Broadband future: Tassie to be the most connected place on the planet

Premier draws comparisons with Hydro Tasmania project, Germany's Autobahn and EverQuest

Tasmania Premier David Bartlett has reiterated the state's aim of becoming the "most connected place on the planet" at the Realising our Broadband Future summit in Sydney.

He also panned the media for its focus on the cost equation in rolling out the National Broadband Network (NBN) in the island state.

"We believe it will be a spectacular economic and social transformation tool for our island state," he said in his keynote.

The summit, which is being held at the University of New South Wales (UNSW), has heard from a range of speakers including Prime Minister Kevin Rudd and the man commonly referred to as the father of the Internet, Vint Cerf.


Check out the event photos in the Computerworld slideshow

"In the next four years, quite literally without any political rhetoric, Tasmania will become the most connected place on the planet," Bartlett said.

He added Tasmania was looking to promote itself as a possible locale for data centres based on its significant renewable energy and advanced NBN telecommunications. The state will target companies such as Google, which run some of the biggest facilities in several geographies.

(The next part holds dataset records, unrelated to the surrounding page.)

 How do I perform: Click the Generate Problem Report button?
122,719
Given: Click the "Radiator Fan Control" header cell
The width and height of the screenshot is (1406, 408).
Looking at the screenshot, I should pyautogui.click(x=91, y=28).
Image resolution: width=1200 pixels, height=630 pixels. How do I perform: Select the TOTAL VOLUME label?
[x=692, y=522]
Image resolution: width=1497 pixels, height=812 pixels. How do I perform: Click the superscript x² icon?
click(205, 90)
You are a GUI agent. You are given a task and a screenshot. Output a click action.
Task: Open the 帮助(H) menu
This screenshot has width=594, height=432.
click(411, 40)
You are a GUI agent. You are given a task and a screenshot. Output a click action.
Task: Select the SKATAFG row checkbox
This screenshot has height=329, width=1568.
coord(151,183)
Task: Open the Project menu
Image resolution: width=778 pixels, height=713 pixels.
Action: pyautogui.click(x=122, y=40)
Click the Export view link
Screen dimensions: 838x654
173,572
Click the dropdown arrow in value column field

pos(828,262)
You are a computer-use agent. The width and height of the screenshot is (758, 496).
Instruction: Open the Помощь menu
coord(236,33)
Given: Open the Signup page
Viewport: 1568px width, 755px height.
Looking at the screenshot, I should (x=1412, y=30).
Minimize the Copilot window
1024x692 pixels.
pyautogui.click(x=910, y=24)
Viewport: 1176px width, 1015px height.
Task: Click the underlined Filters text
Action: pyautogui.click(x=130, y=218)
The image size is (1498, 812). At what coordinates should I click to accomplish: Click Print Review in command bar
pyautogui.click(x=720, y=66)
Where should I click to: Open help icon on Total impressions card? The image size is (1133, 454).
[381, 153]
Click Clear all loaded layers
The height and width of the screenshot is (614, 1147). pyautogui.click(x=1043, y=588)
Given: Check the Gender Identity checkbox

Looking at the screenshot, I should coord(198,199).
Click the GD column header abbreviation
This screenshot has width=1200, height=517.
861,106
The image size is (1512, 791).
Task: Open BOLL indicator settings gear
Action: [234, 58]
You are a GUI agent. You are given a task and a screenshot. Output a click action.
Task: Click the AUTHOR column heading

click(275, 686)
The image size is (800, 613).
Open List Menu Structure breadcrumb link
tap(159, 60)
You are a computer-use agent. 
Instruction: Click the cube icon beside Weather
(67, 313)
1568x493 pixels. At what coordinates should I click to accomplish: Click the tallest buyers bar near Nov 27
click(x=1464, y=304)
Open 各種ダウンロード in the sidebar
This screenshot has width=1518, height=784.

The comments come a day after Google's Vice-President and Chief Internet Evangelist, Vint Cerf told the summit via video hook-up that the NBN was becoming an icon in the IT industry.

“Personally, I envy every single Aussie that is going to benefit from this national scale of investment," Cerf said. "It is truly an infrastructure investment that is going to pay off in terms of GDP development, entrepreneurial opportunity and innovation.”

Bartlett added the penetration of high-speed broadband, which the NBN promised, would also make the state a favoured location for companies to trial applications and services.

And without identifying specific publications, he criticised the media for what he deemed an unnecessary focus on the cost equation, pointing to the 1916 opening of Hydro Tasmania in Waddamana as a comparative infrastructure project that realised the potential of transforming the state's economic and social landscape. Bartlett claimed it would have been imprudent for journalists at the time to focus just on the cost question; which he said happens now with the NBN.

"No doubt they are relevant questions but they are absolutely second and third order questions," he said.

The Tasmanian premier also drew comparisons with Germany's Autobahn and the online role playing game, EverQuest, as examples of how wealth might be derived from the NBN.